5. Empirical Results and Efficiency Trade-Offs
Empirical evaluations consistently demonstrate the necessity and impact of two-phase pipeline structure, as well as the superiority of recent scheduling and architectural innovations:
| System | Idle Elimination/Utilization | Cost Efficiency | Notable Gains and Benchmarks |
|---|---|---|---|
| RollMux (Wu et al., 12 Dec 2025) | >2x reduction in idle/bubble time, 100% SLO | 1.84x over naive disagg, 1.38x over co-loc | H800 usage down 2.16x, jobs 3B–32B, 4k–32k tokens |
| StreamRL (Zhong et al., 22 Apr 2025) | Utilization up to 90+% | 1.31–1.33x in cross-DC | 1.30–2.66x throughput vs. SoTA, large clusters |
| SeamlessFlow (Wang et al., 15 Aug 2025) | Empirical GPU utilization >95% | N/A | 2x sample/sec vs. VERL, near-linear scaling |
| Jet-RL (Xi et al., 20 Jan 2026) | Stability at ultra-long rollout, no collapse | 16% end-to-end speedup | Less than 3% acc. loss, up to 1.8x inference/training |
| DIRL (Chen et al., 3 Dec 2025) | N/A | N/A | +12–16% absolute gains, SOTA spatial reasoning |
| Metis-RISE (Qiu et al., 16 Jun 2025) | N/A | N/A | +4.8% avg (RL only) +2.4% (SFT) vs. strong SFT baseline |
| BRIDGE (Chen et al., 8 Sep 2025) | 44% faster vs. classic SFT→RL | N/A | +13% avg. accuracy over cold-start |
Across these systems, best practices include: fine-grained scheduling and residency enforcement, conservative admission control, warm-start context switching, topology-aware model sync, and round-robin time-multiplexed scheduling within small execution groups.

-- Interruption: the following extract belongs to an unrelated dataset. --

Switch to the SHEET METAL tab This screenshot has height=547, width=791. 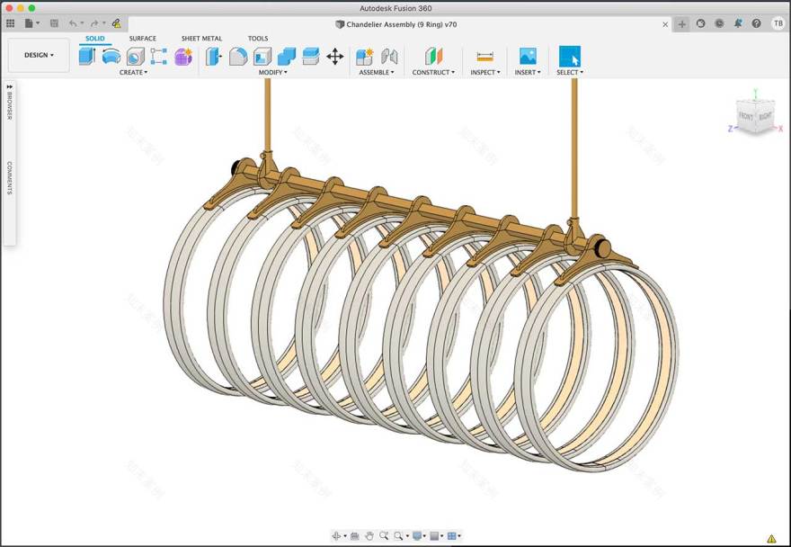coord(201,39)
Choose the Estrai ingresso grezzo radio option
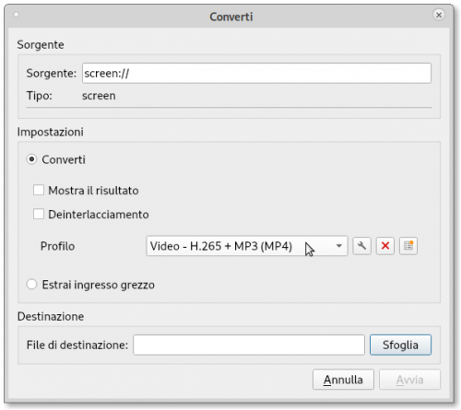The image size is (461, 410). 31,285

6. Interpretability, Generalization, and Limitations
Two-phase pipelines admit both black-box and glass-box realizations. The interpretable pipeline by Virga et al. (Custode et al., 2022) demonstrates that glass-box, two-phase RL architectures (convolutional high-level feature extractors plus decision trees) can match deep network performance in deterministic Atari, though performance degrades under stochasticity. In reasoning LLMs, explicit two-phase RL–SFT or bilevel SFT–RL approaches address known exploration and catastrophic forgetting problems, though full sample efficiency and generalization across domains or tools remain active research areas.
Known limitations include:
- Sensitivity to straggler/long-tail trajectory completion in rollout;
- Increased scheduling and cluster provisioning complexity;
- The need for large DRAM capacities for state residency;
- Stability issues when rollout and training graphs diverge in numerical precision or architectural detail, particularly at extreme sequence lengths or model sizes.

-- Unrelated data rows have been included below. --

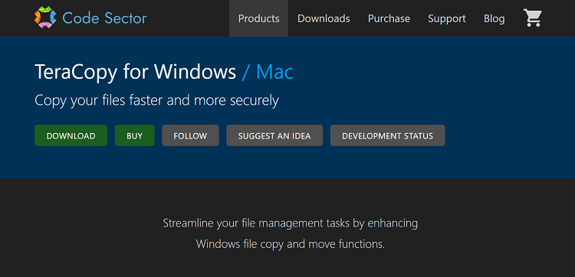Switch to the Mac version link
The width and height of the screenshot is (575, 277).
pyautogui.click(x=274, y=72)
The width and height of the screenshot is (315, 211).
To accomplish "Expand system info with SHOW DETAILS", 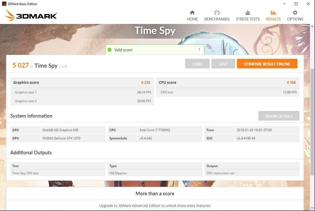I will [279, 116].
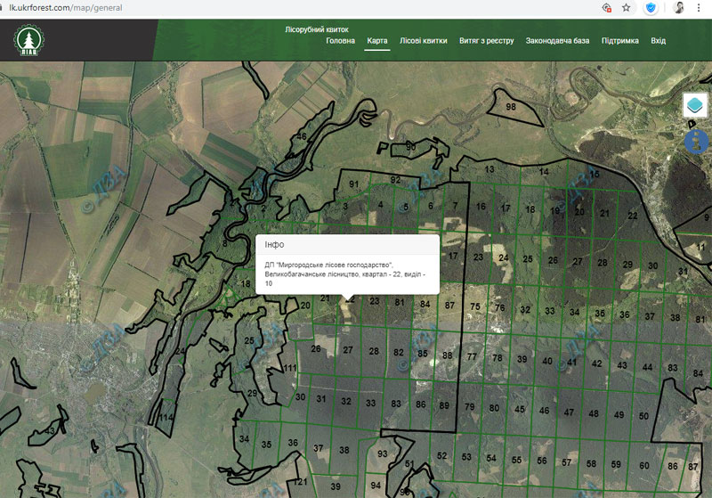
Task: Go to the Головна page
Action: (x=341, y=41)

7. Outlook and Best Practices
As two-phase RL pipelines are increasingly deployed at scale, best practices are converging:
- Partition clusters into small co-execution groups to ensure state residency.
- Employ conservative job admission and worst-case phase duration estimates.

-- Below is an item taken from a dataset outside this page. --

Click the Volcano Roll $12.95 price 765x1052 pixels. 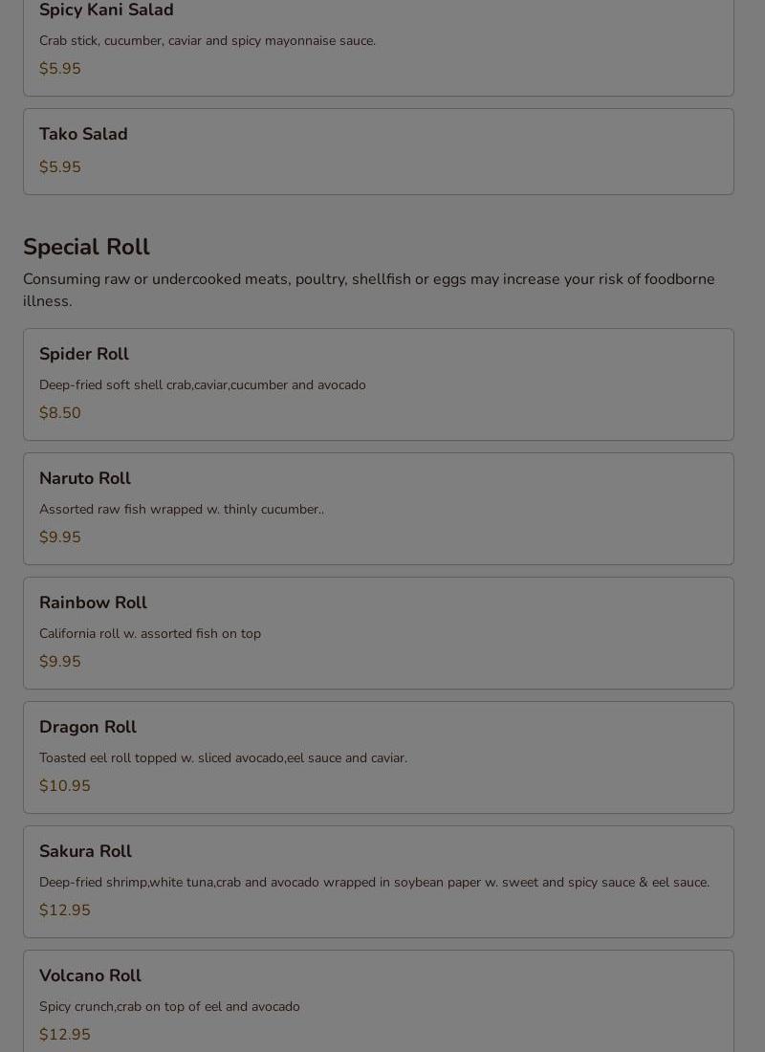64,1034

- Use provably optimal intra-group schedules (e.g., round-robin) unless additional job interaction models warrant adaptation.
- Exploit structural dependency bubbles for multiplexing and apply hierarchical, topology-aware model sync.
- Monitor and relabel straggler and tail jobs for batch migration, maintaining strict SLO adherence.
- For glass-box or interpretable settings, evolve modular phase-specific components (feature extractors, decision logic) with joint fitness evaluation (Custode et al., 2022).
This two-phase paradigm, in varied instantiations, extends beyond LLM post-training to tool-augmented spatial VLMs, curriculum-based multi-agent medical agents, hybrid RL/control systems, and interpretable agents. Its efficiency, modularity, and extensibility underpin much of the recent empirical progress in large-scale, high-reliability RL deployments.